Il y a peu, j'ai installé dropbox.
Et je dois dire que c'est un logiciel absolument épatant si on veut garder quelques fichiers à portée de main sans même s'embêter à trimballer une clé USB. D'ailleurs, j'ai quelques fichiers critiques qui sont hébergés dans mon dossier dropbox pour être disponibles partout où je vais.
Donc, j'en ai était content.
J'en étais encore plus content quand j'ai commencé à bosser sur une idée que j'avais en tête. Parce que dropbox, avec ses fonctionnalités de partage de fichier, permet le développement quelquesoit la machine sur laquelle on se trouve.
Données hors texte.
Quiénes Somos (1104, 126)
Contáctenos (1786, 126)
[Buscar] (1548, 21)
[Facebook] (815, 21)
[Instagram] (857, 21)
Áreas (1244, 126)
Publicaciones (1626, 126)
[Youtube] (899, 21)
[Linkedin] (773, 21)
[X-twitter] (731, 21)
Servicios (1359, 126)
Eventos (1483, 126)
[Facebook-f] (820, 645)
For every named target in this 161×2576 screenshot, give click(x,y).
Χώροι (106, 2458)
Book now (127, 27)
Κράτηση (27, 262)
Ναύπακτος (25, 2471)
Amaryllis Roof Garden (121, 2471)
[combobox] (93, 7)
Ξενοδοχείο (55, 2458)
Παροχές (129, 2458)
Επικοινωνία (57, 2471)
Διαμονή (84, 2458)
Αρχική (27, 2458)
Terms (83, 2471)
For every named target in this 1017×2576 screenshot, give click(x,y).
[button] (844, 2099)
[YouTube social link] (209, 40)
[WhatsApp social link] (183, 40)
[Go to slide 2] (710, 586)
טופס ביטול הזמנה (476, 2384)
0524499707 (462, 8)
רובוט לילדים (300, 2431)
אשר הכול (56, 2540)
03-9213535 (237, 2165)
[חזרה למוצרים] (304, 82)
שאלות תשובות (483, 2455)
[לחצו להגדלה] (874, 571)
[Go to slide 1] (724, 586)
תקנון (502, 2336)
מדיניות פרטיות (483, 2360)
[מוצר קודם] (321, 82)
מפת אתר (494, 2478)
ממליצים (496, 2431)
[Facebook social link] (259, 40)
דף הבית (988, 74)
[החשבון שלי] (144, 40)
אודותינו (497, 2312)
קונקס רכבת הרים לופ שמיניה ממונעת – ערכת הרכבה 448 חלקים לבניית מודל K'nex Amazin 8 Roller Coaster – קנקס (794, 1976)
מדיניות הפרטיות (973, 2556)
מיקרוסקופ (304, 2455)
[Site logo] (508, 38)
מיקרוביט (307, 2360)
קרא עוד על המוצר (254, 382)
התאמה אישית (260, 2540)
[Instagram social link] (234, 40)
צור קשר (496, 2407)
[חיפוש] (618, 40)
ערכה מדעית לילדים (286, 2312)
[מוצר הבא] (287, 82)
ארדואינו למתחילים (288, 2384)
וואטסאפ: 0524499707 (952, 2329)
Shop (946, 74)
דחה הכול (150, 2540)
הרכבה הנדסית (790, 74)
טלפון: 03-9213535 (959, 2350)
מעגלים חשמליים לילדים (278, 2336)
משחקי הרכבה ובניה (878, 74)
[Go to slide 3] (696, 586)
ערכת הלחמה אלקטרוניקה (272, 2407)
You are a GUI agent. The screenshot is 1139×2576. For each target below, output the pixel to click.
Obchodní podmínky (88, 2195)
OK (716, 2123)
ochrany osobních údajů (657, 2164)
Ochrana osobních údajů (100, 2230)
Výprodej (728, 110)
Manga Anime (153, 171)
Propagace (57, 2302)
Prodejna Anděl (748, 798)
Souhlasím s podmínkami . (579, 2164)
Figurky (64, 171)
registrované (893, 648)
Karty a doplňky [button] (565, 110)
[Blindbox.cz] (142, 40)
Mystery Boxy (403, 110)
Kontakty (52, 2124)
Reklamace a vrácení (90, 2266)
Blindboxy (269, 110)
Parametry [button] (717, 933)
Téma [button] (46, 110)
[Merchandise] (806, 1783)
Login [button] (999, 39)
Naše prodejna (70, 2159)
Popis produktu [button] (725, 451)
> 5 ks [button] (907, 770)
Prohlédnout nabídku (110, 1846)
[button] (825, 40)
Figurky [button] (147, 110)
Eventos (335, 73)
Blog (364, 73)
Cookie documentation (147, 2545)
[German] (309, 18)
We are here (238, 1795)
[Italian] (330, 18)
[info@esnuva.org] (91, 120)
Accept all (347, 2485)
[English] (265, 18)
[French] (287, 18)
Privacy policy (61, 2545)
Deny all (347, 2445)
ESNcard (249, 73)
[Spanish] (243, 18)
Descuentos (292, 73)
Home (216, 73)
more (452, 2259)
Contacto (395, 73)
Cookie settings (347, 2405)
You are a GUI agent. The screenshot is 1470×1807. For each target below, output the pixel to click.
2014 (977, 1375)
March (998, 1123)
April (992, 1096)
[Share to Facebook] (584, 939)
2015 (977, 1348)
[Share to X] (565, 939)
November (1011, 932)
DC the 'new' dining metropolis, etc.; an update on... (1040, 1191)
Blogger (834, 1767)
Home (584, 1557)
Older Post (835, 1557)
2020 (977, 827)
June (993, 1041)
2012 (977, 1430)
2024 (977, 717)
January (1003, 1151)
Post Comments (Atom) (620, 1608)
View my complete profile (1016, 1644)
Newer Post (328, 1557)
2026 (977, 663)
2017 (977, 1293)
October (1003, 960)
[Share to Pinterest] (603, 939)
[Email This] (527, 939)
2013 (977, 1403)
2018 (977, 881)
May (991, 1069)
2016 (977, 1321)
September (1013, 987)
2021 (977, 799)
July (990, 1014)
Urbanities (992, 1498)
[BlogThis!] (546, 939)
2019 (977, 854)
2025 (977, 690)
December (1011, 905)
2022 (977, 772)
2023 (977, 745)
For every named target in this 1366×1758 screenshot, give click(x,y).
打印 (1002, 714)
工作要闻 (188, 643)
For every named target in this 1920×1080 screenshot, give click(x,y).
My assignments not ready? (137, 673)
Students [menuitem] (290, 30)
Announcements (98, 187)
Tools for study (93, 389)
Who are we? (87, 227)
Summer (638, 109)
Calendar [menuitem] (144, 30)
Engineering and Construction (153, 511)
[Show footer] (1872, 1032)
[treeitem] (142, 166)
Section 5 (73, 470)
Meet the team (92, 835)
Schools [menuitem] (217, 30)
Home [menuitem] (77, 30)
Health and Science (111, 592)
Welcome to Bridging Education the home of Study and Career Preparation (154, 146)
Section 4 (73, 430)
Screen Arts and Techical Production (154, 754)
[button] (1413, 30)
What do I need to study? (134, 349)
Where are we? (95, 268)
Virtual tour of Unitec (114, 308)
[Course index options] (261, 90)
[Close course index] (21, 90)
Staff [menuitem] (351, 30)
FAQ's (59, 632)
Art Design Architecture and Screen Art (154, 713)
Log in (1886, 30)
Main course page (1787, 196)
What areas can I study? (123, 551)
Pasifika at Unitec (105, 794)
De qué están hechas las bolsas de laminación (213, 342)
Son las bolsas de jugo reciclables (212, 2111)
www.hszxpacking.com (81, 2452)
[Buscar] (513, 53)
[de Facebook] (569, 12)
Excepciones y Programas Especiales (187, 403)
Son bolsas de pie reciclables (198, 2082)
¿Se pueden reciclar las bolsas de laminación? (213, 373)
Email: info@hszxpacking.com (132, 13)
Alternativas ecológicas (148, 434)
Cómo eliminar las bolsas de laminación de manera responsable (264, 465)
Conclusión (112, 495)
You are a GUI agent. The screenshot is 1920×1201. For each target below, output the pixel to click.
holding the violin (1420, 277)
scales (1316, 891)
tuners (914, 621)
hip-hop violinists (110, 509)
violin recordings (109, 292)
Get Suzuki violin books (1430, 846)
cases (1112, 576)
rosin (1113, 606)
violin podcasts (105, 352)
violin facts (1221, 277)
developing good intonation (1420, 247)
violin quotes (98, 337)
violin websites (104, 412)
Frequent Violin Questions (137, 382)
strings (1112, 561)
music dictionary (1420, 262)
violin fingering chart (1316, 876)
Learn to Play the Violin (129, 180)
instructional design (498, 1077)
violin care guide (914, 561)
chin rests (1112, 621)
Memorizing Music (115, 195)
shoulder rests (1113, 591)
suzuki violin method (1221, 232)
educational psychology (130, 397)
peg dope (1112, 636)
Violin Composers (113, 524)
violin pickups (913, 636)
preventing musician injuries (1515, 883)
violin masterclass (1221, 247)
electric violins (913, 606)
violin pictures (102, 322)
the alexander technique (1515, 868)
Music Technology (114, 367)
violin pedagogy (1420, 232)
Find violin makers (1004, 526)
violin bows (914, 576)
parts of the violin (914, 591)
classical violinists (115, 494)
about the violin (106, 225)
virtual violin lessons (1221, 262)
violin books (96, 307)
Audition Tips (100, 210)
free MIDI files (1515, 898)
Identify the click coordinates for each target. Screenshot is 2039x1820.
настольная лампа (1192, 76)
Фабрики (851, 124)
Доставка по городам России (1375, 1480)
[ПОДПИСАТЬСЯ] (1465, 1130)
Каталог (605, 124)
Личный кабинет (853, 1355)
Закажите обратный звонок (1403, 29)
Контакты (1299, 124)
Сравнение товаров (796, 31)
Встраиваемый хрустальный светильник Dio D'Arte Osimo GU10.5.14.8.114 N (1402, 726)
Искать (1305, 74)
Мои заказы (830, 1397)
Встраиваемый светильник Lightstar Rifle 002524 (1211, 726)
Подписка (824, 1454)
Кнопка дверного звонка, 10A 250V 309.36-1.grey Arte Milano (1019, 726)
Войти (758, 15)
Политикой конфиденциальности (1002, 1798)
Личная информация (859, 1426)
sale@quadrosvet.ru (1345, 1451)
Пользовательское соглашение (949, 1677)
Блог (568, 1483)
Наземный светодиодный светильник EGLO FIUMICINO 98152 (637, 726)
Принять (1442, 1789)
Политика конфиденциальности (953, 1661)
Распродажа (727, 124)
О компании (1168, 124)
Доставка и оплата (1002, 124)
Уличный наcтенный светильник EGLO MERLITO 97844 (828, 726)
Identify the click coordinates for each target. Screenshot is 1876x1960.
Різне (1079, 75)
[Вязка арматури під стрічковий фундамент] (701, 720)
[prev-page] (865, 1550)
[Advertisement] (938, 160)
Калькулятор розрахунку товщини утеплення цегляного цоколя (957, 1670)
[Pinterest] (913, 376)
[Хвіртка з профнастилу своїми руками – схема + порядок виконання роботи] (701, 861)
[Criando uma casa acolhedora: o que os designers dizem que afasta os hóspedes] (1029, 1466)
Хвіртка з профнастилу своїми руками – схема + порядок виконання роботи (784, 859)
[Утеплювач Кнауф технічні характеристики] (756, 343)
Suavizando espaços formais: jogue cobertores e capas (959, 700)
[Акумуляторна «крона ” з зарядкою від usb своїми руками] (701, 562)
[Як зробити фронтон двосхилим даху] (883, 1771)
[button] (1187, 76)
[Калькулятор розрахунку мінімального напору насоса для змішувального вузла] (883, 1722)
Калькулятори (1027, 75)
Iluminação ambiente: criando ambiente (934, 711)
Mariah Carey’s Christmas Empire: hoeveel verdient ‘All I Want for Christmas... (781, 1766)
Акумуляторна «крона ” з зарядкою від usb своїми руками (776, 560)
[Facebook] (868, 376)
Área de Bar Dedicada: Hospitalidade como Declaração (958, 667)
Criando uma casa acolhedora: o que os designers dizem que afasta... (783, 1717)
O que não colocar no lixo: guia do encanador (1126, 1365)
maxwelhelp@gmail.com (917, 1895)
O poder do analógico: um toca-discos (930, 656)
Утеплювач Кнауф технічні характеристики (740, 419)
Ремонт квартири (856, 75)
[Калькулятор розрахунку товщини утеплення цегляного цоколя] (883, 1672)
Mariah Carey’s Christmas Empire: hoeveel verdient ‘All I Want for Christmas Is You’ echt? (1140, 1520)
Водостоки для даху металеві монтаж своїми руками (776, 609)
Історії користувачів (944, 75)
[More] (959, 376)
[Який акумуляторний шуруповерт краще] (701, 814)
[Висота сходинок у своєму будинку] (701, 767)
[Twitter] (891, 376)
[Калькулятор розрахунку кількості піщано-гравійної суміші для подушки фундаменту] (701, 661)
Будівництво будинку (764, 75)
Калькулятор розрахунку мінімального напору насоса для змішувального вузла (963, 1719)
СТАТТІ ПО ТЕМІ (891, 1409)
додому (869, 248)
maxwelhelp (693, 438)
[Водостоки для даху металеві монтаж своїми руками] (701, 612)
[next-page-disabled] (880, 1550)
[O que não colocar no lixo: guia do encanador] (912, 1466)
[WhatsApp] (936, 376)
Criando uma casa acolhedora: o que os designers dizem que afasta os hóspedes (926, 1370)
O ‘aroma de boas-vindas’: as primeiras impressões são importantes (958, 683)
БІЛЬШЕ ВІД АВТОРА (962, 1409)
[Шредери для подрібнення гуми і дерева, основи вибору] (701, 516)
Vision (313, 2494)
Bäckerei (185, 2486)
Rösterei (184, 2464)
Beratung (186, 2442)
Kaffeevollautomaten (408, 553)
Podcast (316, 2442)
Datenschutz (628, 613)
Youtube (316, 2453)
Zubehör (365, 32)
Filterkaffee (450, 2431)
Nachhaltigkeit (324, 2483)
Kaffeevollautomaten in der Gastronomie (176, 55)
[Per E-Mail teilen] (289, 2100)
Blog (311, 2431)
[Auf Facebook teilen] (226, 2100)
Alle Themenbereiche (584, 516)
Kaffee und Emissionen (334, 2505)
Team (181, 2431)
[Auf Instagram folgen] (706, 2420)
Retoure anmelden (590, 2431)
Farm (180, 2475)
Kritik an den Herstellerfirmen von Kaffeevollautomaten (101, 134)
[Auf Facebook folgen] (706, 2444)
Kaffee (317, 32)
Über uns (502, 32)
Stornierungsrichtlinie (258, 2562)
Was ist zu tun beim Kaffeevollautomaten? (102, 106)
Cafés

Et puis, ce matin, mon Google Reader m'a sorti, depuis Ruby Inside, un lien vers un framework de génération de site statique : Jekyll. Ce qui m'a aussitôt fait penser à webgen et à mes précédentes tentatives d'aggrégation locale de mes messages sur la toile. Du coup, quand j'aurais le temps, je crois que je jouerais à nouveau un peu avec Ruby (ou peut-être Groovy, tiens) pour récupérer toutes les pages web que j'ai écrites en dehors de mon site. Ca sera marrant (ou pas), et ça me permettra peut-être de mettre à jour ma opage chez free d'une façon enfin propre.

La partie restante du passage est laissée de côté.